6. The system of claim 1, wherein the generative artificial intelligence model is a masked generative image transformer model.
7. The system of claim 1, wherein:
the computer-executable instructions further cause the computing system to determine that the source image does not have a solid color background; and
generating the intermediate image is in response to determining that the source image does not have a solid color background.
8. A computer-implemented method for reformatting a source image having a first aspect ratio, the method comprising:
receiving, by one or more processors, the source image;
generating, by the one or more processors and based on the source image, an intermediate image having a second aspect ratio different from the first aspect ratio, wherein generating the intermediate image includes using a generative artificial intelligence model to expand the source image in at least one dimension; and
generating, by the one or more processors, a third image having a third aspect ratio different from the first aspect ratio and second aspect ratio, wherein generating the third image includes pruning the intermediate image in at least one dimension.
9. The computer-implemented method of claim 8, wherein the second aspect ratio is a 1:1 aspect ratio.
10. The computer-implemented method of claim 8, wherein the first aspect ratio is a landscape aspect ratio and the third aspect ratio is a portrait aspect ratio.
11. The computer-implemented method of claim 8, wherein the first aspect ratio is a portrait aspect ratio and the third aspect ratio is a landscape aspect ratio.
12. The computer-implemented method of claim 8, further comprising, before generating the intermediate image:
detecting, by the one or more processors, a salient region of the source image; and
cropping, by the one or more processors, the source cropped image based on the detected salient region.
13. The computer-implemented method of claim 8, wherein the generative artificial intelligence model is a masked generative image transformer model.

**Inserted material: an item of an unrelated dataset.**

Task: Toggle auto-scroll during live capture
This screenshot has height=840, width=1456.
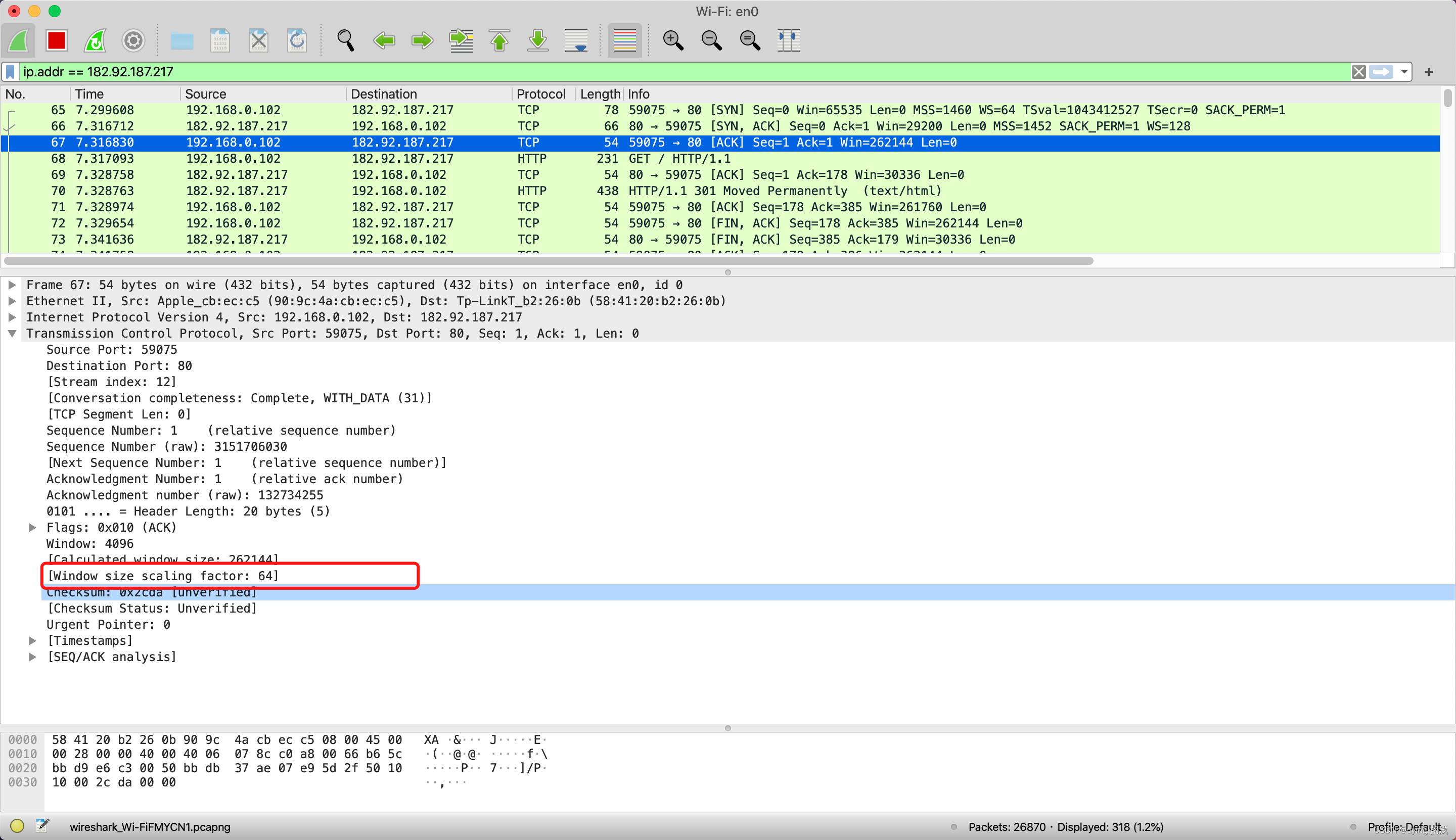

14. The computer-implemented method of claim 8, further comprising:
determining, by the one or more processors, that the source image does not have a solid color background; and
generating, by the one or more processors, the intermediate image is in response to determining that the source image does not have a solid color background.
15. One or more tangible, non-transitory computer-readable media storing instructions that, when executed by one or more processors, cause the one or more processors to:
receive a source image having a first aspect ratio;
generate, based on the source image, an intermediate image having a second aspect ratio different from the first aspect ratio, wherein generating the intermediate image includes using a generative artificial intelligence model to expand the source image in at least one dimension; and
generate a third image having a third aspect ratio different from the first aspect ratio and the second aspect ratio, wherein generating the third image includes pruning the intermediate image in at least one dimension.
16. The one or more tangible, non-transitory computer-readable media of claim 15, wherein the first aspect ratio is a landscape aspect ratio and the third aspect ratio is a portrait aspect ratio.
17. The one or more tangible, non-transitory computer-readable media of claim 15, wherein the first aspect ratio is a portrait aspect ratio and the third aspect ratio is a landscape aspect ratio.
18. The one or more tangible, non-transitory computer-readable media of claim 15, wherein the instructions further cause the one or more processors to:
detect a salient region of the source image; and
crop the source image based on the detected salient region.
19. The one or more tangible, non-transitory computer-readable media of claim 15, wherein the generative artificial intelligence model is a masked generative image transformer model.
20. The one or more tangible, non-transitory computer-readable media of claim 15, wherein:
the instructions further cause the one or more processors to determine that the source image does not have a solid color background; and
generating the intermediate image is in response to determining that the source image does not have a solid color background.